Com o título " Hadrian: The man behind the wall", a edição do The Independent (cf. 10 July 2008) refere-se a Hadrian Empire and Conflict – exposição do British Museum – e a um lado mais intimo do imperador Publius Aelius Traianus Hadrianus (esta exibição tem sido alvo de enorme interesse por parte da comunicação social, mormente a portuguesa – ver artigo do Público, de 25/07/08, “No livro de Marguerite Yourcenar, entrávamos na morte de Adriano de olhos abertos. Agora entramos de olhos abertos na vida dele …). A notícia, apesar de destacar a mostra, faz referência ao contexto geopolítico contemporâneo. Assim, ao descrever o ilustre sucessor de Trajano, salienta que ele não foi apenas mais um, mas o governante supremo romano que exigiu o regresso dos seus soldados da Mesopotâmia. Além disso, o artigo recorda que ele foi o primeiro imperador romano a assumir de forma inequívoca a sua homossexualidade.

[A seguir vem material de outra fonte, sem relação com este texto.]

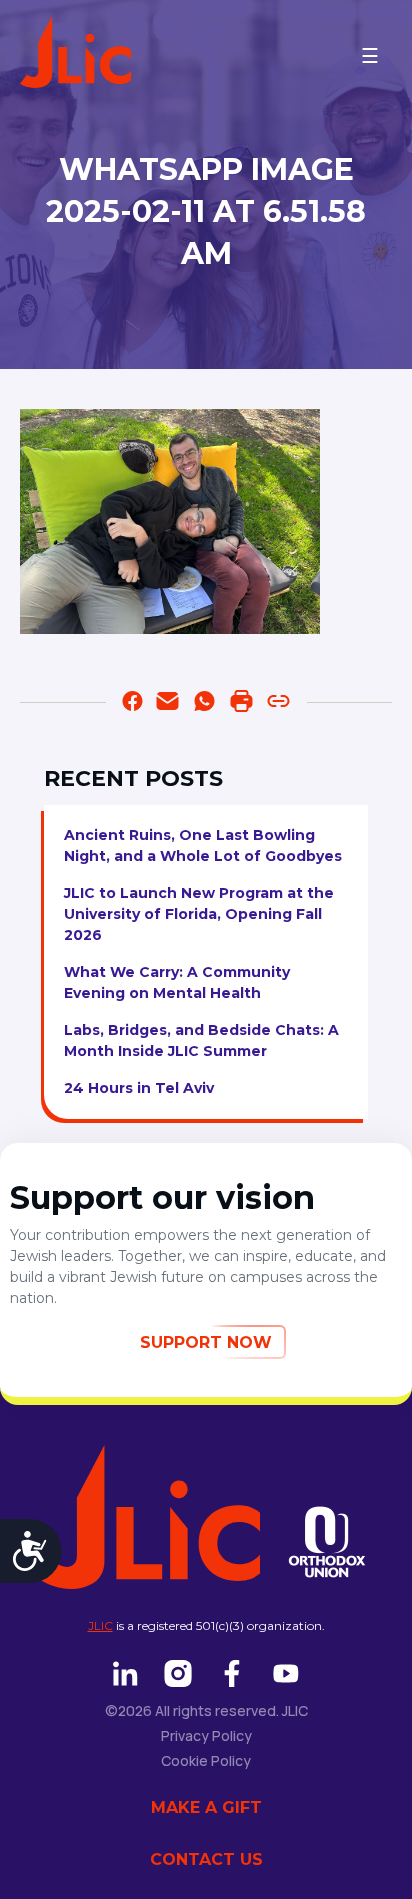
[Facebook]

A exposição, que reúne pela primeira vez objectos de arte do “imperador ambulante” espalhados por 31 museus, ambiciona conquistar o interesse do público para a peculiar história de vida do Pontifex Maximus. Como é sabido Adriano retirou as suas tropas do actual Iraque e mandou reforçar as fronteiras do império através da construção de fortificações contínuas, entre as quais, a Muralha de Adriano, demarcando a fronteira entre a Escócia e a Inglaterra actuais. A "era de paz" concedida por Adriano poderá então ser apreciada através de duas centenas de tesouros antigos, muitos dos quais nunca tinham sido apresentados em terras de Sua Majestade. Mas diversos artefactos da exposição referem-se ao seu amante, "o belo jovem grego Antínoo" (afogado no Nilo em circunstâncias suspeitas), que o acompanhava nas suas viagens pelo império. Entre eles, um poema escrito sobre papiro descrevendo dois homens caçando juntos. Aqui não resisto fazer a ponte com o Adriano, de Yourcenar, e lembrar que o imperador lastima que a memória dos homens seja um cemitério abandonado, onde jazem, sem honra, os que deixámos de amar. O Adriano, da romancista belga, reclama o direito de chorar, sem fim e sem limites, o seu jovem morto. Em sua memória espalhou pelos quatro cantos do Império uma profusão de estátuas de Antinoos, para que a beleza fria do mármore comunicasse a todos que o não esquecia nem cessava a sua dor. A tanto excesso, os seus contemporâneos e, mais tarde, os historiadores, chamariam de cegueira. Mas Adriano chamava-lhe fidelidade e doía-lha a incompreensão. “Sinto que à minha volta todos se incomodam com a minha dor. Toda a dor prolongada insulta o seu esquecimento”.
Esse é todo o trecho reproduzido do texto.